Situation politique en Algérie : les deux craintes de l’écrivain Jacob Cohen
L’écrivain franco-marocain ami de l’Algérie, Jacob Cohen, ne se laisse pas envahir par un optimisme béat par rapport aux demandes de changement en Algérie. «Une révolution réussie amène seulement le remplacement d’une oligarchie par une autre», explique-t-il dans cette interview à Algeriepatriotique, en confiant que le destin de l’Algérie «ne dépend pas entièrement de son peuple et de ses intérêts fondamentaux».
Algeriepatriotique : Que pensez-vous des manifestations populaires contre le système en place en Algérie ?

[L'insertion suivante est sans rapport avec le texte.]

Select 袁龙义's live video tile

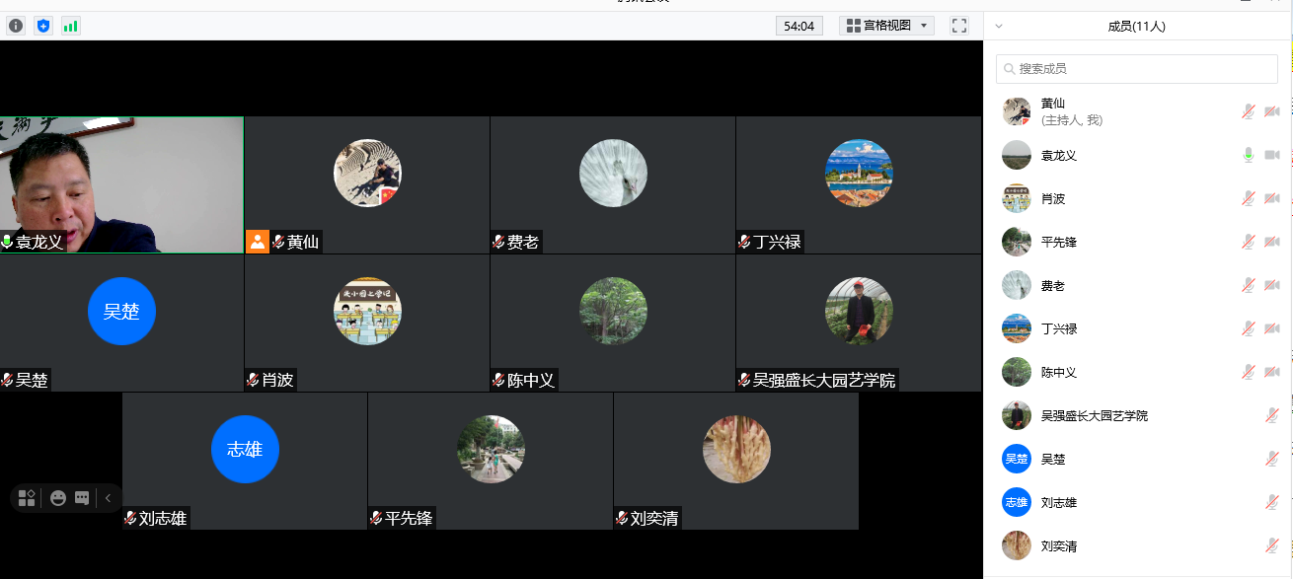121,178
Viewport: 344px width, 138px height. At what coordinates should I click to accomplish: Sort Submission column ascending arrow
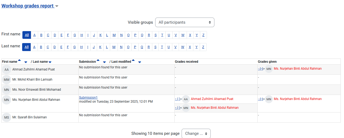[x=98, y=60]
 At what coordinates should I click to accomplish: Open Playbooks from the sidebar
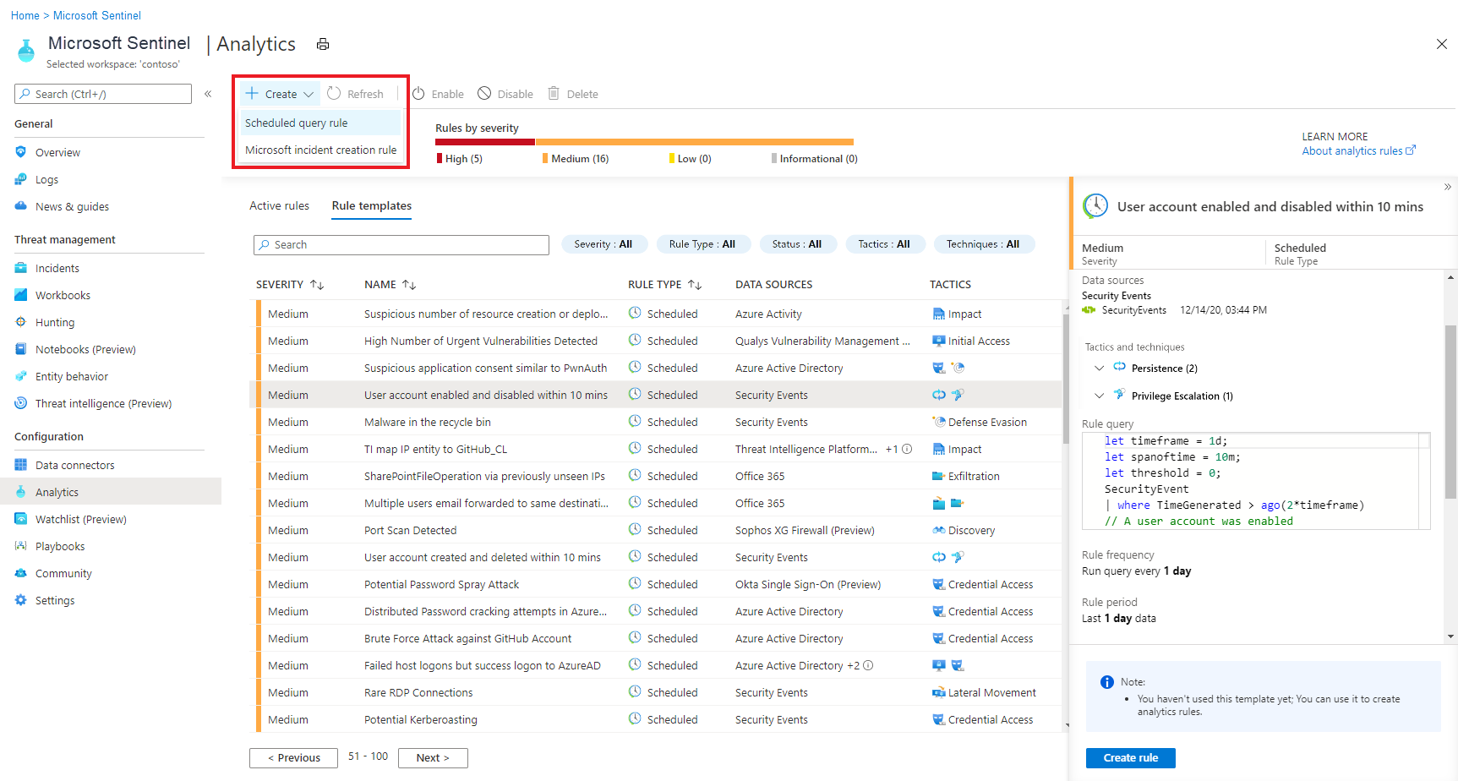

Jacob Cohen : J’ai d’abord été surpris, agréablement surpris, parce qu’on pense généralement que le peuple reste englué dans ses problèmes du quotidien, qu’il a développé une résignation fataliste face à un pouvoir tentaculaire et qui n’évoluera jamais. Et puis, une étincelle fait enflammer les foules et les fait descendre dans la rue. Les réactions populaires demeurent mystérieuses et imprévisibles, et c’est une bonne leçon que les pouvoirs établis négligent de méditer tant ils sont sûrs de leur emprise.
Feront-elles plier le pouvoir, selon vous ?
Je ne crois pas qu’elles feront plier le pouvoir actuel. Sur le plan de l’histoire universelle des communautés étatiques, l’oligarchie sort toujours victorieuse dans les luttes qui l’opposent aux peuples. Une révolution «réussie» amène seulement le remplacement d’une oligarchie par une autre. L’oligarchie algérienne a trop d’intérêts à l’intérieur du pays comme à l’extérieur pour laisser échapper sa mainmise et confier les rênes à de nouveaux venus. Elle lâchera suffisamment de lest en fonction de la détermination du peuple pour donner le change, quitte à reprendre d’une manière ou d’une autre et le moment venu les concessions faites. C’est une constante historique qui intrigue et fascine.
Y a-t-il des similitudes entre cet élan populaire algérien et le mouvement des Gilets jaunes ?
C’est plus ou moins le même phénomène. La spontanéité hors des institutions organisées. L’étincelle et la divine surprise. Les retrouvailles avec une symbiose populaire que l’on croyait oubliée. Mais je suis malheureusement aussi pessimiste quant à l’issue du mouvement des Gilets jaunes. Je crois que le pouvoir s’en tirera avec quelques mesurettes et de la poudre aux yeux «démocratique».
Je voudrais ajouter ceci en lien avec les événements. La nation arabe n’a pas été gâtée par l’histoire. Ses faiblesses l’ont amenée à une occupation coloniale qui a retardé voire annihilé son développement économique, politique, juridique, social, culturel, etc. Les indépendances ont amené des pouvoirs locaux contraints pour toutes sortes de raisons de tenir compte des intérêts des anciens colonisateurs. En ce qui concerne l’Algérie, je crains que son destin ne dépende pas entièrement de son peuple et de ses intérêts fondamentaux. Il est probable que des forces occultes soient à l’œuvre pour amener le pays à emprunter des voies qui ne vont pas nécessairement dans l’intérêt du peuple, tant pour son équilibre qu’au niveau de l’intégrité nationale.